Alexander Langshall is up… without Loki
This was a tough talk to title… he was not sure how to call it. Cool disclosure: If this talk does not apply to you, wait for it. Tech changes fast and as a tester you never know what your next challenge will be.
Awesome, another former teacher in testing. I have found some of the best testers have been those with a knack for explaining complex problems to others
An amazing moment of self affirmation for those of us who have serious anxiety about public speaking. You had to be here
So, behind this talk:
- Represents a personal journey
- Three areas described represents a sequential evolution
- The underlying theme: expand the role of testing
Do we need to break down what devops is again? Maybe we want to just consider where we live in it
- Dev + Ops living in harmony
- Dev given sharp tools for infrastructure needs
- Shared responsibility for production infrastructure
- Quicker Deploys (Shout out to Accelerate!)
- Tie all work to higher IT performance
- Higher IT performance == More $$$
OPS want to avoid infra failures. QA wants to avoid bugs. TestOps seems natural. How do we write good code that works well in production. Maybe QA should be sitting next to Ops to partner on this mission?
But the voices!
“TestOps is just a buzzword!” Who cares?
“You are defining something that already exists” Exactly
Shout out to my old partner in crime Ioana Serban: “TestOpsChasing the White Whale”
Hallmarks of TestOps
- Close alignment with oncall teams
- Full ownership of Test Environments
- Treat infrastructure and Infrastructure-as-code as testable artifacts (Deploy IS testing)
Alexander dives a bit into his work history:
- Staging: structurally unlike production, and owned by dev and ops. Had no monitoring, and each service was deployed manually. How is this an effective mock of how things work in prod?

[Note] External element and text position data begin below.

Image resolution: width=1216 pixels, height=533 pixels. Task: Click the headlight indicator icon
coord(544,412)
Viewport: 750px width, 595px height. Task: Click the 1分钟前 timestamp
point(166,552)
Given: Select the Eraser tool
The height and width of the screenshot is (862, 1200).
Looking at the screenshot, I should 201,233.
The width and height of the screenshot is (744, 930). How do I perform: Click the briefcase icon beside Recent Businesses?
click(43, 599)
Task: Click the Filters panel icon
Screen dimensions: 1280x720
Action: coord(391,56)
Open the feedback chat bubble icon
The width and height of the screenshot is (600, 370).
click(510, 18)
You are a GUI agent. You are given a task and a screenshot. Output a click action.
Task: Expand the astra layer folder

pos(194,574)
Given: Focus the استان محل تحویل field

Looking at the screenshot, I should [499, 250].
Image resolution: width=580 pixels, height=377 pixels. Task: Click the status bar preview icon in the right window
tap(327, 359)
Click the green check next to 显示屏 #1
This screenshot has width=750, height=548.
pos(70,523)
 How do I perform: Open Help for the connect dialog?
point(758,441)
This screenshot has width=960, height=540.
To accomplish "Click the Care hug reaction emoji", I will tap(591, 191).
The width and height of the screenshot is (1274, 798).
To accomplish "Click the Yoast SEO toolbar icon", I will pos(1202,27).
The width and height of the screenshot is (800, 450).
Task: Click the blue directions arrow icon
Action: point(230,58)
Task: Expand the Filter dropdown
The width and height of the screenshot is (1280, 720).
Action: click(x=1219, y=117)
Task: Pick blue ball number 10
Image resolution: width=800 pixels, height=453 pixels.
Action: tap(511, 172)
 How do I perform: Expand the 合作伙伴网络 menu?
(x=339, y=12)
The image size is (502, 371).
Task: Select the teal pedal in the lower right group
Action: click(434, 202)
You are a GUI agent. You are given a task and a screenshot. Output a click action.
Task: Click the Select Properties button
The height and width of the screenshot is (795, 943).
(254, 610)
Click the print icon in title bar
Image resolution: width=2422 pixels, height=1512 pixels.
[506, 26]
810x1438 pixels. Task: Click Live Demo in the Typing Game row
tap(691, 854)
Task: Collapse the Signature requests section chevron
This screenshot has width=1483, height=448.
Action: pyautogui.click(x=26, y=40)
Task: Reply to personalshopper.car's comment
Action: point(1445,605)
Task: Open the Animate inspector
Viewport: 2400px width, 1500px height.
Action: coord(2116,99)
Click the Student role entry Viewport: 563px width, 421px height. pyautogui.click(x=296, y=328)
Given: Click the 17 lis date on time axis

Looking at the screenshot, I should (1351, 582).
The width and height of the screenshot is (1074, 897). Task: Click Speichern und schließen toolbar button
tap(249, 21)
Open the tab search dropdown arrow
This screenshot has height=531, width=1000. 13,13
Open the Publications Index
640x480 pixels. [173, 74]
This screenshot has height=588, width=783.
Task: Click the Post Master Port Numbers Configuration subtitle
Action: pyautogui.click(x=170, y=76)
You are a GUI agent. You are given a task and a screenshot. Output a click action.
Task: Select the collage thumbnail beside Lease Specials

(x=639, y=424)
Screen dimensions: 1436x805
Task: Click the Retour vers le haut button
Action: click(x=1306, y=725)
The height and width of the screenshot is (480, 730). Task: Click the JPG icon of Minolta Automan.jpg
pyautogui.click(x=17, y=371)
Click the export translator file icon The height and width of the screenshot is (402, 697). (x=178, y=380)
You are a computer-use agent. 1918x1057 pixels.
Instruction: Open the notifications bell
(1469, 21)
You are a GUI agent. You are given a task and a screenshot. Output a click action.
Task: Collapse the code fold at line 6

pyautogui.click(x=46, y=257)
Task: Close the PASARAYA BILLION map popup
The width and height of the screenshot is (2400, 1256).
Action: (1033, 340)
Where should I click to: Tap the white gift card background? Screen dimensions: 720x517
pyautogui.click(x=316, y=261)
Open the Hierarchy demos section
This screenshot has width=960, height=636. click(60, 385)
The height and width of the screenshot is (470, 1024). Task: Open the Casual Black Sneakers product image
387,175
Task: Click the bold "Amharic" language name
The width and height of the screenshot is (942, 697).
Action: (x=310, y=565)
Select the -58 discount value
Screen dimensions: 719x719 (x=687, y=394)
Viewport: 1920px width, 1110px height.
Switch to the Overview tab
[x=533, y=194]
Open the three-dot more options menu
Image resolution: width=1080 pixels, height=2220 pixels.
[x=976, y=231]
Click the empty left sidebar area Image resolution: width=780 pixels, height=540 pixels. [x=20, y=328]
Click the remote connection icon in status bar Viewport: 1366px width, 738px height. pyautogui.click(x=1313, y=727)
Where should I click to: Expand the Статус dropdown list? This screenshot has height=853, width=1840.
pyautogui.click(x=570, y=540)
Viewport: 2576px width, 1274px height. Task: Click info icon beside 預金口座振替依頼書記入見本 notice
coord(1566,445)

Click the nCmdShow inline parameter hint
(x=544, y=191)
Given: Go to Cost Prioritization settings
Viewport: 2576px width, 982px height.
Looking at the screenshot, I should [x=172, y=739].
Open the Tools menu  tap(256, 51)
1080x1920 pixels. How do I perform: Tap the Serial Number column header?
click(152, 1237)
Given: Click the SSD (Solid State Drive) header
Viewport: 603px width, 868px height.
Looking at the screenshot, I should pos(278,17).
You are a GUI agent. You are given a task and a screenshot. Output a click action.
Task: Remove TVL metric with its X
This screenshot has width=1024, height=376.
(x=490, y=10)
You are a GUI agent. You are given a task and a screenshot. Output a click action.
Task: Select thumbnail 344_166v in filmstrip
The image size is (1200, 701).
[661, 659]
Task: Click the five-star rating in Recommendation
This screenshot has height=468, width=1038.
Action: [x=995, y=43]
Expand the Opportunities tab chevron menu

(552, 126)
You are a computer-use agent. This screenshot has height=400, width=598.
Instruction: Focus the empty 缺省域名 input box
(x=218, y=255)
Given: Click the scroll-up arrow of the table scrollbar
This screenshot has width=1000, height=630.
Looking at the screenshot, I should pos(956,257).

- When there was an awful production release, the team could not test structural level changed until it got to prod. if it broke… they played the rollback game over and over in a firefighting mode. Poor decisions would be made thanks to a combination of pace, stress and poor visibility of how things might work in prod while still in staging.
- Alexander kept prodding throughout this about how helpful a prod like test environment could be. Also worked with the Ops team to get them to understand the QA wants to help
- Preprod finally put in place: structurally like prod, owned by QA, monitored just like prod, using a release train and worked on by both QA and Ops
And boom… a natural formation of a TestOps team. Responsive to tier 1 deploys/changes/outages working directly with Ops and QA. The world has been transformed… from the traditional Director of QA/QA manager/Sr QA/QA structure towards something that better modeled how TestOps engaged with the org. Managing test envs, leading oncall teams, testing infrastructure stories, participating in live site events, and writing app and infrastructure code. What does this job title look like? QA eng, testops eng and Principle QA analyst.
Alexander shares his overall agenda: The more we understand about how our infrastructure works, and common problems, the more bugs we can prevent from getting to the end users
Awesome talk.
Questions:
“what was the growth of the full org if the QA team went from 4-30?” → scaled similarly
“Tell us a bit more about these roles that were created and the differences between them?” → QA Eng is more or less a hybrid. Principle is on the testing strategy and approaches
“Was QA not allowed to look at production before?” → not really. We were expected to work in Staging
“How do you advocate for as much resources (eg memory) as production?” → We try to mirror it structurally, even if we do not have that level of traffic.
Never accept “This will never happen in production”!!!